▸ Instructions to follow
Do statements (a), (b) and (c) agree with the Elixir telemetry post? For each, answer yes or no and quote the exact words of the post that settle it. (a) A telemetry handler runs in a separate process from the code that emits the event. (b) The Prismatic Platform names its events with a four-level hierarchy. (c) The :telemetry library has three core operations.

▸ Passage shown
Back to Blog
Engineering March 14, 2026 | 10 min read

Telemetry-Driven Development: Observability from Day One

How to build observable Elixir systems using :telemetry from the start, covering event design, span patterns, custom metrics, and the OTEL doctrine pillar.

Tomas Korcak (korczis)

Prismatic Platform

Adding observability after the fact is painful. Retrofitting metrics into a mature codebase means touching hundreds of files, understanding call paths, and hoping you instrument the right places. The alternative: emit telemetry events from the start and attach handlers when you need them.


The Elixir ecosystem's :telemetry library provides the foundation. This post covers how to design telemetry events, build span patterns, create custom metrics, and comply with the OTEL doctrine pillar.


Telemetry Fundamentals


The :telemetry library is deliberately minimal. It has two core operations:


  • Execute: Emit a named event with measurements and metadata
  • 2. Attach: Register a handler function for specific events


    
    

    # Emitting an event

    :telemetry.execute(

    [:prismatic, :dd, :case, :created], # Event name (list of atoms)

    %{duration: 42_000_000}, # Measurements (numeric values)

    %{case_id: "abc123", user_id: "user_1"} # Metadata (context)

    )


    # Attaching a handler

    :telemetry.attach(

    "dd-case-logger", # Unique handler ID

    [:prismatic, :dd, :case, :created], # Event to handle

    &MyApp.Telemetry.handle_event/4, # Handler function

    %{log_level: :info} # Handler config

    )


    Events are synchronous. The handler runs in the caller's process. This means handlers must be fast; slow handlers block the emitting code.


    Event Naming Conventions


    The Prismatic Platform uses a consistent four-level naming hierarchy:


    [:app, :domain, :entity, :action]


    Event NameDomainPurpose

    |---|---|---|

    [:prismatic, :dd, :case, :created]Due DiligenceNew case created [:prismatic, :dd, :scoring, :completed]Due DiligenceScoring engine finished [:prismatic, :osint, :adapter, :query]OSINTAdapter query executed [:prismatic, :osint, :adapter, :error]OSINTAdapter query failed [:prismatic, :web, :request, :stop]WebHTTP request completed [:prismatic, :auth, :login, :success]AuthSuccessful authentication [:prismatic, :auth, :login, :failure]AuthFailed authentication

    This naming makes it trivial to attach handlers at different granularities:


    
    

    # Handle all DD events

    :telemetry.attach_many("dd-metrics", [

    [:prismatic, :dd, :case, :created],

    [:prismatic, :dd, :case, :updated],

    [:prismatic, :dd, :scoring, :completed]

    ], &DDMetrics.handle/4, nil)

▸ Stored data
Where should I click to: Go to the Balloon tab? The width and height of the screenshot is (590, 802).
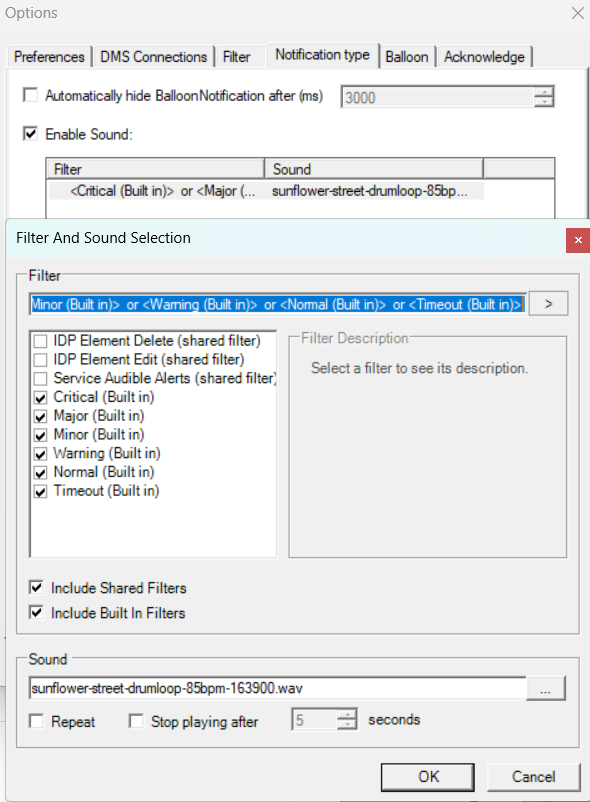[407, 57]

▸ In response
(a) No: "The handler runs in the caller's process."
(b) Yes: "The Prismatic Platform uses a consistent four-level naming hierarchy"
(c) No: "It has two core operations"